Grité con tanta fuerza que retumbó hasta en el baño, lo supe después porque el mesero me contó que los que andaban ahí dentro también salieron a mironear quien era la loca que bramaba como desaforada. “¡Me robó la bolsa!, ¡Me robó la bolsa ese desgraciado!”, gritaba entre otras malas palabras que no pienso repetir. El muchacho zigzagueando intentaba huir, pero esa mañana, la suerte no estuvo de su lado. A pocos metros del lugar una policía, con un violento golpe de cachiporra lo tira al suelo, desparramando todo lo que venía dentro de mi bolsa. Labial, billetera, unas facturas viejas, el lado de un arete perdido y las llaves del coche. Medio humillada, pero más enojada, con las manos temblorosas fui recogiendo y guardando cada cosa. Mientras gritaba al jovén “¡me robaste y me tocaste!”

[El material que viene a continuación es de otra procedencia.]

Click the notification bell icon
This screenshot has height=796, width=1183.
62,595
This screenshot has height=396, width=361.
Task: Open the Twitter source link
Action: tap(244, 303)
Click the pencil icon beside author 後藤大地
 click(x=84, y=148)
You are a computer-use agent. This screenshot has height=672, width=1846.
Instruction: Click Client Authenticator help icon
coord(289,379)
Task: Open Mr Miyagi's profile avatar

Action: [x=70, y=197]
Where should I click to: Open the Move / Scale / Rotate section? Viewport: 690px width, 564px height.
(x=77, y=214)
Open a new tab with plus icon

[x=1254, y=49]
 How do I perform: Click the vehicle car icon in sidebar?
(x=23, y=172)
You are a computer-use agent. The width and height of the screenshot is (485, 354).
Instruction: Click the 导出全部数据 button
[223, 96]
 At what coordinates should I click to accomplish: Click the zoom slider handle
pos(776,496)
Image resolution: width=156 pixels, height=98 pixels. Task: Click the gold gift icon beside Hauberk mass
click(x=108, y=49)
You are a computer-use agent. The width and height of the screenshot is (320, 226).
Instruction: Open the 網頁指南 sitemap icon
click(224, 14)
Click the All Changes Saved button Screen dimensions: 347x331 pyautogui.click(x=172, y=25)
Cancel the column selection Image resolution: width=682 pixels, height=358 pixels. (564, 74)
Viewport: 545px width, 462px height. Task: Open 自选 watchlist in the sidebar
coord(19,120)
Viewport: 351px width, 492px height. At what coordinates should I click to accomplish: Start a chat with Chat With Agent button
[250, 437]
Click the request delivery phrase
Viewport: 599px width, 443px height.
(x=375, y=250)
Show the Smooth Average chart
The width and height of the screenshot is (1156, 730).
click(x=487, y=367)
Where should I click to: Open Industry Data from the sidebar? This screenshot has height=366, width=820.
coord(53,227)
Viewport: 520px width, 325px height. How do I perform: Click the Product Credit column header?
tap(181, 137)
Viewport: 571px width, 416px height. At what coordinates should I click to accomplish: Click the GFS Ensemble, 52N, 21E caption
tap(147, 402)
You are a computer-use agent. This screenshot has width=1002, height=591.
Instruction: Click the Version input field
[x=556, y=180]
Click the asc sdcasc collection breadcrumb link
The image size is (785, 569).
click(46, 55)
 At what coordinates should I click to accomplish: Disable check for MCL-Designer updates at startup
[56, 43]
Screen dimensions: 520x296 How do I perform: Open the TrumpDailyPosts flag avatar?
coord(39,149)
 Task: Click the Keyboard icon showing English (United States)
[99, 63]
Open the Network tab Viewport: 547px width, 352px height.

Ahora que lo pienso, no solo fue el robo, fue el roce de su sexo hacia mi cuerpo, fue su mano que sentí sobre mis senos, su olor, su mirada sinvergüenza que se cruzó con la mía y mi ingenuidad al colgar la bolsa en una silla. Fue mi falta de reacción, fue mi mañana en soledad que no sucedió. Fue mi café que se enfrió y mi bagel que no pude terminar de comer. Esos gritos fueron la suma de mil cosas que pasaban por mi cabeza, fue el coraje y desesperación en la punta de la lengua.